Giovanni Boldini, Ritratto di Signora

In Francia è appena uscito il nuovo film di Abdellatif Kechiche, il regista de La vita di Adele, e ha subito scatenato un parapiglia di voci indignate. Troppe cosce, troppi culi, troppe tette, troppi primi piani della prosperosa anatomia femminile : in Mektoub My Love di sesso se ne vede poco, solamente un amplesso nella scena iniziale e qualche bacio strascicato, eppure a molti non va giù che qualcuno, nel 2018, dopo anni di censura pretesca, rivendicazioni femministe ed emancipazione omosessuale, sostenga apertamente di amare la riga (c’è il correttore automatico di Word che mi tira le orecchie).

Autoritratto di Giovanni Boldini
Autoritratto
Giovanni Boldini
1892 circa. Olio su tavola

Non capiscono come, con tutto il porno disponibile gratuitamente, possano ancora crearsi dei momenti di candida estasi davanti alle forme, alle curve, ai sorrisi ma anche ai languidi sguardi d’incantevoli donne nel fiore dell’età. Roba da vecchi, l’indagine del corpo femminile, buona semmai per qualche artista démodé, di quelli che passeggiano con bastone e bombetta per le strade delle grandi città. Me lo immagino così, il pittore Giovanni Boldini (1842 – 1931), vestito di un abbondante cappotto scuro che gli scendeva fin sotto le ginocchia e con il bavero bianco della camicia a strizzargli talmente il collo da far sembrare la sua testa un tappo di bottiglia sul punto di schizzare via, mentre si muoveva trafelato per le vie parigine di salotto in salotto, di appuntamento in appuntamento, perso in una vita galante di cui forse stentava a capacitarsi : lui uomo piccolo e brutto, sgraziato nel fisico ma animato da un travolgente estro creativo.

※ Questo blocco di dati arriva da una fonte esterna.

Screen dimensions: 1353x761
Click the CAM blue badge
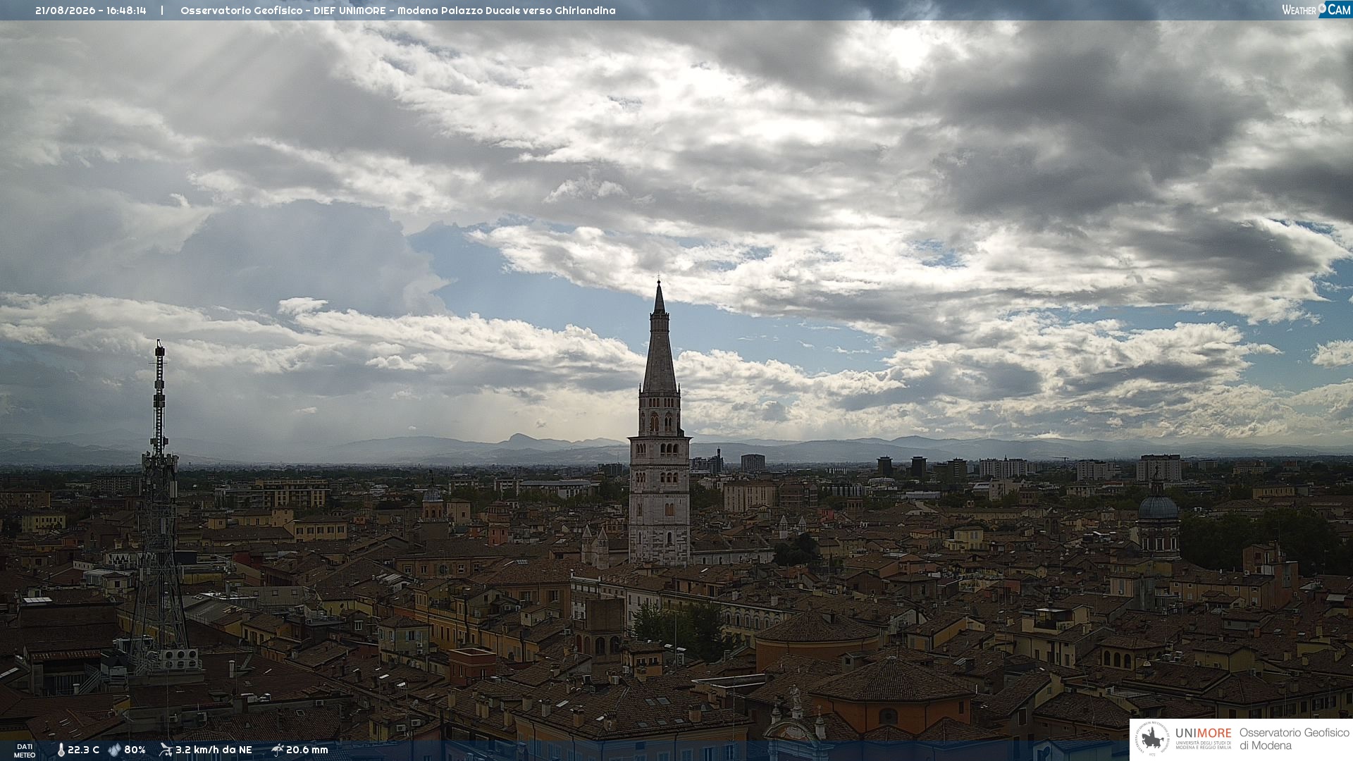click(1334, 9)
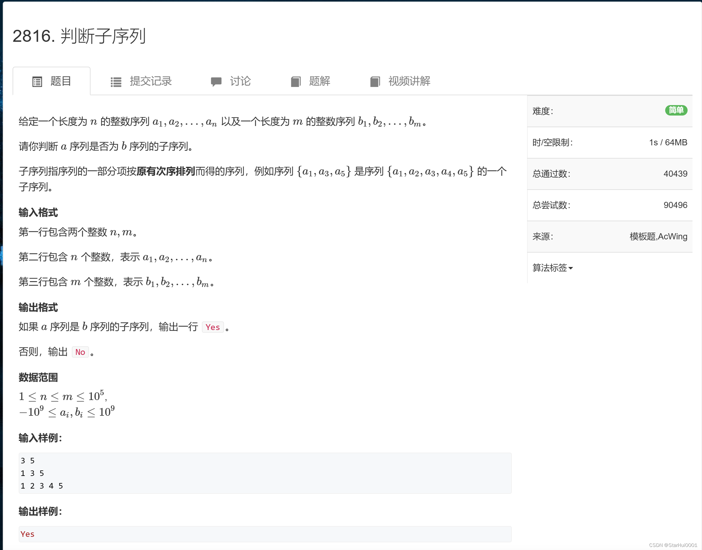Open the 题解 tab
Screen dimensions: 702x550
coord(319,81)
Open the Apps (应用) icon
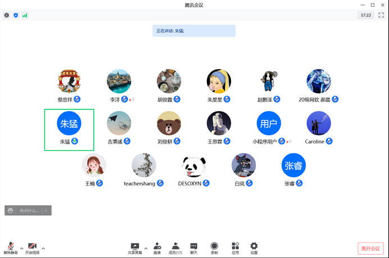Viewport: 389px width, 258px height. [x=236, y=246]
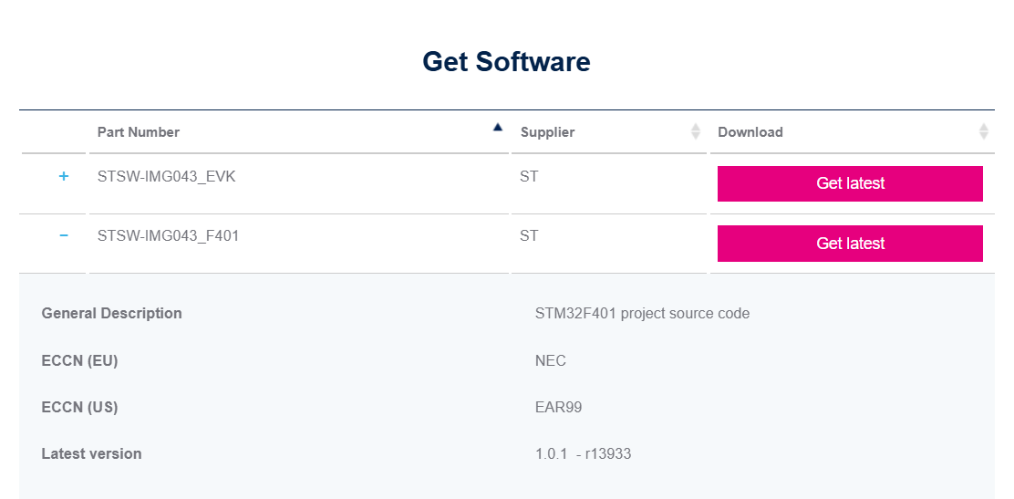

La mostra che in questo periodo gli dedica la Galleria d’Arte Moderna di Milano, Boldini – Ritratto di Signora, frutto della collaborazione con il Museo Giovanni Boldini di Ferrara, è una breve e intensa escursione nella pittura del più richiesto ritrattista d’Europa vissuto a cavallo tra Otto e Novecento. Una selezione di sole 30 opere, tra dipinti, disegni, pastelli e incisioni, a illustrazione di un tema molto presente nella produzione di Boldini, il ritratto femminile mondano.

La signora in rosa
La signora in rosa (Ritratto di Olivia Concha de Fontecilla)
Giovanni Boldini
1916. Olio su tela

Da questo ferrarese istruitosi a Firenze presso i maestri Macchiaioli, emigrato a Parigi nel 1871 e qui affermatosi quale uno degli artisti più in vista, frequentatore dei circoli esclusivi dell’alta società, coccolato e riverito da dame e gentiluomini, non ci si potevano certo attendere immagini licenziose o pose sbracate. Ai nobili, intellettuali, musicisti o celebrità dello spettacolo, principali committenti della ritrattistica boldiniana, piaceva essere dipinti in maniera fine e originale, vedere la propria figura riprodotta con colori a olio secondo lo stile che faceva di Giovanni Boldini un creativo controtendenza, un campione atipico nel panorama artistico di allora. Perché nella Parigi della Belle Époque, nella Parigi di Monet, Zola e della grande Esposizione Universale, non c’era nessuno che dipingeva come lui.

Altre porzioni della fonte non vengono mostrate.